Spinal Cord Stimulator Injury Lawsuit


Chronic back pain is a common problem facing many Americans today. Those who deal with this all-consuming condition generally begin their fight against the pain using conservative measures, such as over-the-counter painkillers, acupuncture, steroid injections, and chiropractic treatments.

As history has taught us, however, prescription painkillers bring with them a host of side effects and addiction issues. As a result, many physicians counsel their patients on the benefits of spinal cord stimulators. A spinal cord stimulator is an implantable, paddle-shaped medical device that treats chronic pain through the emission of electrical impulses near the spinal cord. These impulses produce a tingling sensation that alters the perception of the pain. The device is implanted into the epidural space (outermost area of the spinal canal, above the cord and dura) through either a percutaneous approach (using a wide-bore needle to insert the stimulator into the epidural space and advance it to the proper location) or through a surgical laminectomy/laminotomy approach (requiring the removal of the bony spinous process and the insertion of the stimulator into the epidural space through an incision in the ligament that protects the spinal cord. The stimulator is then sutured into place and is controlled by a pulse generator that is usually implanted in the patient’s hip. The device can be controlled remotely by the patient as his/her pain dictates.
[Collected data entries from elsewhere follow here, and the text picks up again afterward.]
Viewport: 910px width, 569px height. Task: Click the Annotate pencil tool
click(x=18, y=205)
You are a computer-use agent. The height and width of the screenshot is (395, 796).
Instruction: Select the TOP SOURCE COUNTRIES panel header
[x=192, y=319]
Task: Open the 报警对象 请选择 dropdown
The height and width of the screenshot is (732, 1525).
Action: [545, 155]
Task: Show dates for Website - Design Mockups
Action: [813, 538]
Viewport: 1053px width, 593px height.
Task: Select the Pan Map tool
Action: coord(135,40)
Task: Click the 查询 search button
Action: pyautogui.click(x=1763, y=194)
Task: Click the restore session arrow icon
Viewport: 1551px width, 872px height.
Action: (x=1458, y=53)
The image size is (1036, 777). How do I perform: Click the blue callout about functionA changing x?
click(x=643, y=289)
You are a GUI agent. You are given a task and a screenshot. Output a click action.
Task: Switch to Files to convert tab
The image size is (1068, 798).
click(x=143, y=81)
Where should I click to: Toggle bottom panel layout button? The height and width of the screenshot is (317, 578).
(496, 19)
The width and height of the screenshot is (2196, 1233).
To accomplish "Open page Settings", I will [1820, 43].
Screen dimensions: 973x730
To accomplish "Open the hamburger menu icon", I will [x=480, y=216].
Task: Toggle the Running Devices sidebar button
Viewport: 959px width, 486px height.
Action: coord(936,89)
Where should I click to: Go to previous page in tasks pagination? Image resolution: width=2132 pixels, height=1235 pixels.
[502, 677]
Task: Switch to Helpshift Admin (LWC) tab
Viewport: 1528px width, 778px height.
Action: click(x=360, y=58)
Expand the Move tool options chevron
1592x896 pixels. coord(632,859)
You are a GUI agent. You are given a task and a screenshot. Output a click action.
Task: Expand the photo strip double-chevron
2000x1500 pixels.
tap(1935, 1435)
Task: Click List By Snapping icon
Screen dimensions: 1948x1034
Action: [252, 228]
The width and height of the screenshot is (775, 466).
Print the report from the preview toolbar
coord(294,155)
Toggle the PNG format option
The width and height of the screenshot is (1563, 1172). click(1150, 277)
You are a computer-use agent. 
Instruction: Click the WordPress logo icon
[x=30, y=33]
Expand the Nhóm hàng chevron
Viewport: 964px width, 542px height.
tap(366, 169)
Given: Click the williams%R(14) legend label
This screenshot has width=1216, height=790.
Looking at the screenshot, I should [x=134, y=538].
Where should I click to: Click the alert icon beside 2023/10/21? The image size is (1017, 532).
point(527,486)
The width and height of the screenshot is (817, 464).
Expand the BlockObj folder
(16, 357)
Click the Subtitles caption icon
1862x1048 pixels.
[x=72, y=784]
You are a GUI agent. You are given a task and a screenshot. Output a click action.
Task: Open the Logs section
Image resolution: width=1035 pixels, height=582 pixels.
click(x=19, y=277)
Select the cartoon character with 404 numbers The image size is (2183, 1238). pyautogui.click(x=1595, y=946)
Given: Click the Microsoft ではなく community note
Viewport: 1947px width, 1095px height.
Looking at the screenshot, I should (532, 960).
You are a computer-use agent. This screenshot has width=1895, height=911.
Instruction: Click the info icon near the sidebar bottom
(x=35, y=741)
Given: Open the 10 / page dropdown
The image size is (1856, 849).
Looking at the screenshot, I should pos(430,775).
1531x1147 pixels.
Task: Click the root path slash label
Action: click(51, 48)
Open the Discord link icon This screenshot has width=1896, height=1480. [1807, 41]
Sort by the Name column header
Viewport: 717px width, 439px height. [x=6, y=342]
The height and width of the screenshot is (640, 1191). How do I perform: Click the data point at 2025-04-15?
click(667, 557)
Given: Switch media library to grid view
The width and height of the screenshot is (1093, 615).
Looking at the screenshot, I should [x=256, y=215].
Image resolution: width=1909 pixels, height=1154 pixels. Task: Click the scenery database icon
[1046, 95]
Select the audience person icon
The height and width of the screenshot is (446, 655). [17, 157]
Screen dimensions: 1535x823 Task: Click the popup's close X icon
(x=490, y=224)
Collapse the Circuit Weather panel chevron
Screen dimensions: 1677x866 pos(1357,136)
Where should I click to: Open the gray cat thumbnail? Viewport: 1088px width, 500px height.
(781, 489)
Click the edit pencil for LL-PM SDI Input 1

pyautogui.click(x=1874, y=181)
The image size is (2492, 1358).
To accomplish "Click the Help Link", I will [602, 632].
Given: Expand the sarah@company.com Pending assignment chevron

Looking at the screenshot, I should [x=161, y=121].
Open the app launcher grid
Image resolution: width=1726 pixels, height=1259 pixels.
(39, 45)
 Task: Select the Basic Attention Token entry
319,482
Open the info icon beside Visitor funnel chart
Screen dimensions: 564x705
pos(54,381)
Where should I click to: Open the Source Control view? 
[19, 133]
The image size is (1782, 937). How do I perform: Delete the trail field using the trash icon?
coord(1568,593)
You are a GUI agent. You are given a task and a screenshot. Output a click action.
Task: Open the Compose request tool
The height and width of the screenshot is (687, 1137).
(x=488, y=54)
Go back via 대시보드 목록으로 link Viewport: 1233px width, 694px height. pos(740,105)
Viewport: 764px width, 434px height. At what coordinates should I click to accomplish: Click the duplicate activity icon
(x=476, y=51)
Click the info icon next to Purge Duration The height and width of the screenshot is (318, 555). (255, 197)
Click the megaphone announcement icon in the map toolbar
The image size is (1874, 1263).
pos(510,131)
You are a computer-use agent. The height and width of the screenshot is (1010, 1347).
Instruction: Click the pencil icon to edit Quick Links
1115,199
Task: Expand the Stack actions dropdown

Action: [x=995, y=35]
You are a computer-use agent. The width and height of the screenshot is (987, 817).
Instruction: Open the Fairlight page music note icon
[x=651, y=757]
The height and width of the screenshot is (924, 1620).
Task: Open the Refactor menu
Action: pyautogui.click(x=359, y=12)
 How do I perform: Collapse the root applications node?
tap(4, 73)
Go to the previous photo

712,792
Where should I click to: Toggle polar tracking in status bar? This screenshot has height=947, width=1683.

While there are numerous risks associated with this surgical procedure (as there are with any surgical procedure), paralysis is not an accepted complication in most instances. Accordingly, if a patient suffers some degree of paralysis, they physician may have committed malpractice.

First, the standard of care for a neurosurgeon who is placing a stimulator is to protect the spinal cord from injury while placing it in the epidural space. In the context of a patient who has previously had a stimulator placed, this risk is more magnified. For example, in such patients, a surgeon should expect to encounter scar tissue/epidural adhesions in the epidural space at the time of surgery. This scar tissue makes it difficult to insert the paddle stimulators to the desired spinal level. To the extent that a physician “pushes” too hard against the scar tissue, the stimulator may “buckle” or deviate downward into the spinal cord contusing it and causing paralysis.

In addition, in some instances as the doctor tries to “free up” up the scar tissue with surgical tool to create a path for the spinal cord stimulator to move into place, a careless motion with the tool can result in contact with the cord and subsequent paralysis. Sadly, under either scenario, the result is a lifetime of needed care for the patient due to the irreversible paralysis.


During these cases, our attorneys point to the fact that the epidural space (the area within which the stimulator is placed) is only millimeters wide with the spinal cord lying immediately below it. We point out that the spinal cord itself is essentially the consistency of wet pasta, and therefore, can be easily injured if contused by surgical instruments or the paddle leads with any degree of force. What we have discovered is that in many of these cases where serious injuries (paralysis) have occurred, is that the surgeon encountered resistance within the epidural space as he/she attempted to place the stimulator paddle.

This resistance is usually caused by the presence of pre-existing scar tissue within the epidural space – scar tissue which is not visible on pre-operative x-rays or MRIs. This scar tissue often impedes the pathway of the paddle – making it impossible for the paddle to be placed at the desired level of the spine. What we have unfortunately seen, is that when this occurs, some surgeons attempt to force the paddle through the scar tissue, actions which result in the paddle buckling and/or deviating downward into the spinal cord, contusing/bruising the cord and causing permanent injury. Instead of attempting to blindly force these paddles through the scar tissue, our expert surgeons testify that the safest approach, and the one that carries with it the least risk of injuring the spinal cord, is to extend the patient’s laminectomy up to the level of the scar tissue, so as to open the site and remove the scar tissue under direct visualization.